(MATERIALS PROVIDED begins)

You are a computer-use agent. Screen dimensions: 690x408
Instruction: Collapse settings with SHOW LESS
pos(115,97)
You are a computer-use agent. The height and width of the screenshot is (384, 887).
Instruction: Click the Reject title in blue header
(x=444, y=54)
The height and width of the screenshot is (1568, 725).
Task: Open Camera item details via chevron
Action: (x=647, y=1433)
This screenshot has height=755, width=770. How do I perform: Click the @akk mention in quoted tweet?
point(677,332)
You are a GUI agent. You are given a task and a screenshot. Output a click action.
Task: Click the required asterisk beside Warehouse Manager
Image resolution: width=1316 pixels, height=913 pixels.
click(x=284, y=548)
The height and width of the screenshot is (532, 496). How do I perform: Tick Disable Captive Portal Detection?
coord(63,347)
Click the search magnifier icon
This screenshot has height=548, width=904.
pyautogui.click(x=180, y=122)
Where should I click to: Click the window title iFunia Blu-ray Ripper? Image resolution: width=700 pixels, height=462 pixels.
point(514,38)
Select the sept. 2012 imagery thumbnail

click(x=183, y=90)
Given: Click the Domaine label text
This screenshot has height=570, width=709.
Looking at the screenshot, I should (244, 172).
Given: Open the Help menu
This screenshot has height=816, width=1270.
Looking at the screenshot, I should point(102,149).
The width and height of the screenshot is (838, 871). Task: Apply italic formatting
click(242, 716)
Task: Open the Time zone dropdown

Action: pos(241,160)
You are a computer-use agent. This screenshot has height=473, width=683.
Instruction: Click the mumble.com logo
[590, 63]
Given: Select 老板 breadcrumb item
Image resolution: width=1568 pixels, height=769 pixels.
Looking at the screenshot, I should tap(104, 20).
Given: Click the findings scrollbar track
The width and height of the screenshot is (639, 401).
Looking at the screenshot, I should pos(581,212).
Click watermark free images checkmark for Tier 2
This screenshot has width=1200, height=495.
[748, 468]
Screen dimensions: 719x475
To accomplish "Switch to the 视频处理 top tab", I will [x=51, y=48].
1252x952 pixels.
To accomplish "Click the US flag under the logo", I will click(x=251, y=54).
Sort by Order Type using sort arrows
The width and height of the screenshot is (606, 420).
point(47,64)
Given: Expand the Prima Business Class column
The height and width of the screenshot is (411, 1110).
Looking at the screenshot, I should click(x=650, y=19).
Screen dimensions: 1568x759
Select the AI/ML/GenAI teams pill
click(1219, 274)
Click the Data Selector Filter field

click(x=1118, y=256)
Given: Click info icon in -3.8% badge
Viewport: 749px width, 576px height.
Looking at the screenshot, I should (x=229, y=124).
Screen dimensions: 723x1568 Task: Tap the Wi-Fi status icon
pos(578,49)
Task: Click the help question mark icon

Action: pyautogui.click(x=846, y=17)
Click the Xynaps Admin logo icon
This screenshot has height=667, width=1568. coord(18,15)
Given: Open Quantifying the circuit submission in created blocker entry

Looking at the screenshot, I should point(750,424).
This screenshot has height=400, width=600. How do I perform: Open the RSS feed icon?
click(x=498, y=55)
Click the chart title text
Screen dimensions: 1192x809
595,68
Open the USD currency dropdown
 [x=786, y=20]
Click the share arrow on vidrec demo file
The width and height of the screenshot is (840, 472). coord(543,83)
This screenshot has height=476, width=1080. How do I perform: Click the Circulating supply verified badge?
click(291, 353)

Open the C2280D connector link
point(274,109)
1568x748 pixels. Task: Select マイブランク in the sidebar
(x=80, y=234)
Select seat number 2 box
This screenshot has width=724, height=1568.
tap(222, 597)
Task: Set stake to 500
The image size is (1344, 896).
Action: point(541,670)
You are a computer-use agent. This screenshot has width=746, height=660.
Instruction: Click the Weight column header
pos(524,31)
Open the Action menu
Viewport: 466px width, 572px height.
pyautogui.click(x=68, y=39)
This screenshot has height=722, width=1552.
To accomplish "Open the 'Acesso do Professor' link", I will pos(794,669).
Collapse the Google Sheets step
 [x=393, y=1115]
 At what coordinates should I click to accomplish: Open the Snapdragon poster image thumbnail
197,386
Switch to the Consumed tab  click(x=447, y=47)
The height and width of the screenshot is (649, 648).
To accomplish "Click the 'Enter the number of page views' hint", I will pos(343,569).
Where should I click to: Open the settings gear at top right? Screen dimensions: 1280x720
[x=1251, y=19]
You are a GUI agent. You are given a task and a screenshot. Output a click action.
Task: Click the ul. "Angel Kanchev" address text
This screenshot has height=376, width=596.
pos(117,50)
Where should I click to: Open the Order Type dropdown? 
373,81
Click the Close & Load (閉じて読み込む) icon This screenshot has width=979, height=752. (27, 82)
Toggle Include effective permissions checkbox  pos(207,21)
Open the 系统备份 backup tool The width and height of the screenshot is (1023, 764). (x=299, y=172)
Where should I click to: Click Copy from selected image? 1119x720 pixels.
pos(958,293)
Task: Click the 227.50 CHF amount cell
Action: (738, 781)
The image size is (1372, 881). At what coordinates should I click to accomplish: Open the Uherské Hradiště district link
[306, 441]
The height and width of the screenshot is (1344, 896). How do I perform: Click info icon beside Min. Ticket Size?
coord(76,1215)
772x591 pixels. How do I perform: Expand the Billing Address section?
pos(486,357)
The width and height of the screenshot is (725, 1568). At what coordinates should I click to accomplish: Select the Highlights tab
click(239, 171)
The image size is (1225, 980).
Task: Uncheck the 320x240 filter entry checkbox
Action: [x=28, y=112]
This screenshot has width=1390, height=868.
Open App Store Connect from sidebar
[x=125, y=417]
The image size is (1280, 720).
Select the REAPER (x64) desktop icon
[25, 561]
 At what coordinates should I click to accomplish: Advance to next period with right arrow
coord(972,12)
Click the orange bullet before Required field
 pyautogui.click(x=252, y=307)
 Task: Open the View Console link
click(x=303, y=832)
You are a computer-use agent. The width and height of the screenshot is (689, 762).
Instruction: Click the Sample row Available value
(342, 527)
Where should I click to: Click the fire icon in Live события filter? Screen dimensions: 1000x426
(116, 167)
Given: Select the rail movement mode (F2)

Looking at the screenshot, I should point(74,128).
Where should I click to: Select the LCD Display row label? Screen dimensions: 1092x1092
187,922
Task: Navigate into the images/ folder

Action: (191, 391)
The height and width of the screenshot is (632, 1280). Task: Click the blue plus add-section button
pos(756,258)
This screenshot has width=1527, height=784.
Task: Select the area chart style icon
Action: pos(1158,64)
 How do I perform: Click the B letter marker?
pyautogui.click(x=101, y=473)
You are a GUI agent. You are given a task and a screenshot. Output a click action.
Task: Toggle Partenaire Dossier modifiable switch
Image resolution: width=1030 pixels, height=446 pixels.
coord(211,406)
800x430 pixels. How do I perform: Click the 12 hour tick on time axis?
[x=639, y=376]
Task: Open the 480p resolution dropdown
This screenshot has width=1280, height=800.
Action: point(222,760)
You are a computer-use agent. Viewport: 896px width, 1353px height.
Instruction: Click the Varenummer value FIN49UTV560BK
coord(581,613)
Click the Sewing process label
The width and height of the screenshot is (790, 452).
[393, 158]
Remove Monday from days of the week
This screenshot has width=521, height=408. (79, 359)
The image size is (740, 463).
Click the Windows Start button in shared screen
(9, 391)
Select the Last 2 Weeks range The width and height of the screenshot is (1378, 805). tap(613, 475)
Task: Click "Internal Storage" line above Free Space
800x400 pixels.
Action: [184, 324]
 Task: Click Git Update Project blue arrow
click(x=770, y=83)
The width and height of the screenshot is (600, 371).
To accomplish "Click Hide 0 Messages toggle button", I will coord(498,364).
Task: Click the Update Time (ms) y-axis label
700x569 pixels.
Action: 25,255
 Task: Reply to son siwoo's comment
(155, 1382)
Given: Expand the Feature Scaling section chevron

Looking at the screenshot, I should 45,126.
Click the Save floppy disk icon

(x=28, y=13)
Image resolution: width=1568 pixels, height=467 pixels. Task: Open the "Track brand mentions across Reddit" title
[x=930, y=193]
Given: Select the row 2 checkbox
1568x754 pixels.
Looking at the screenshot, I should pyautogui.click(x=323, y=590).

(MATERIALS PROVIDED ends)

WHAT YOU HAVE TO DO =>
Wherever a line holds the word "number", copy that line out of the entries above.

ANSWER BOX =>
Select seat number 2 box
To accomplish "Click the 'Enter the number of page views' hint", I will pos(343,569).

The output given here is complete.